Prowli Operasyonu adı altında yürütülen saldırıda kötü amaçlı yazılımları yaymak ve internet sunucuları, modemler ve IoT (internet of things-nesnelerin interneti) cihazları gibi cihazları devralmak için istismarlar ve parola zorlama gibi çeşitli eylemler gerçekleşti. GuardiCore, Prowli Operasyonu’nun arkasındaki saldırganların ideoloji ya da casusluktan ziyade para kazanmaya odaklandığını söyledi.
Yayınlanan raporlara göre, saldırı gerçekleştirilen cihazlara Monero (XMR) madencisi ve r2r2 isimli bir solucan bulaştırıldı. r2r2 solucanı, saldırıya uğramış cihazlarda SSH brute-force saldırıları yürüten ve işi bittiğinde yeni kurbanları etkilemek için Prowli’ye geri dönen kötü amaçlı bir yazılımdır. Başka bir deyişle, rastgele bir şekilde IP adres blokları oluşturarak, r2r2 solucanı ile birlikte bir kullanıcı adı/şifre havuzundan veri kullanarak SSH brute-force saldırıları düzenlediler. Başarılı saldırılar sonucunda kurbanların üzerinde bir dizi komut çalıştırdılar.
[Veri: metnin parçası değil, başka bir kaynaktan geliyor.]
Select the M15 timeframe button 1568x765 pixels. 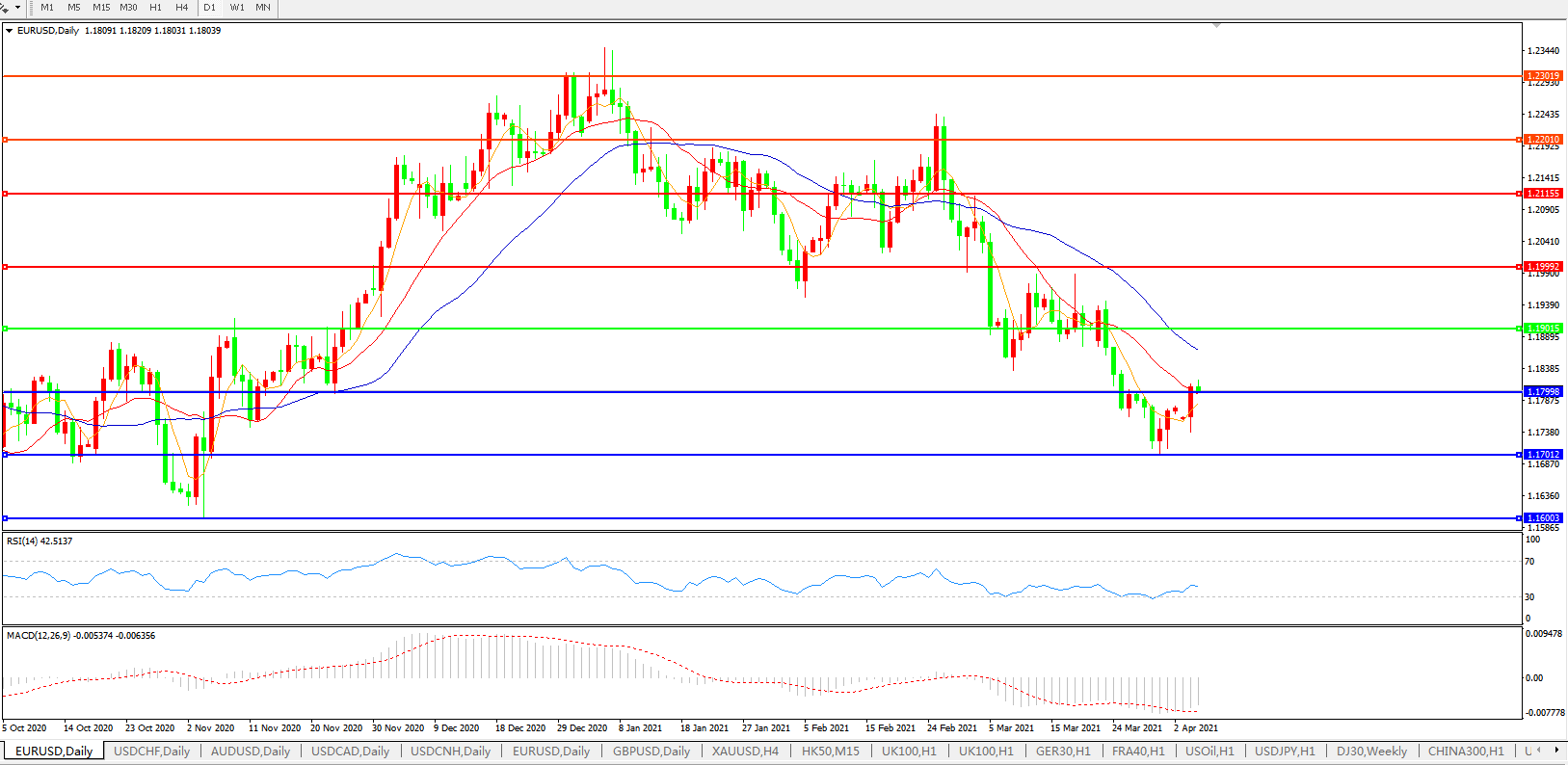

GuardiCore’un söyledikleri şu şekilde:
” Saldırıların hepsi aynı şekilde gerçekleşti. Aynı C&C sunucusuyla iletişim kurarak r2r2 adındaki saldırı aracını indirip kripto para madenciliği yaptılar. “
Bunların yanında siber dolandırıcılar, siteyi ziyaret eden kişileri trafik dağıtım sistemine yönlendiren kötü amaçlı kodları barındırmak için güvenliği ihlal edilmiş web sitelerini değiştirmek üzere “WSO Web Shell” adlı açık kaynaklı bir webshell kullandılar ve bunları diğer çeşitli kötü amaçlı sitelere yönlendirdiler. Sahte bir web sitesine yönlendirildikten sonra kullanıcılar, kötü amaçlı tarayıcı uzantılarına tıklayarak mağdur oldular. Ayrıca GuardiCore ekibi Prowli’nin 9.000’den fazla şirkete şantaj yaptığını bildirdi.
Geçtiğimiz ay, yeni bir kötü amaçlı kripto para yazılımı parçası yarım milyon bilgisayarı kullanarak üç gün içerisinde 133 adet Monero (XMR) kazmıştı. Siber güvenlik firması olan 360 Total Security, WinstarNssmMiner olarak adlandırılan bu kötü amaçlı yazılımın, virüs bulaşmış makinelerde hem madencilik yapma hem de cihazı çökertme yeteneğinin olduğunu keşfetti.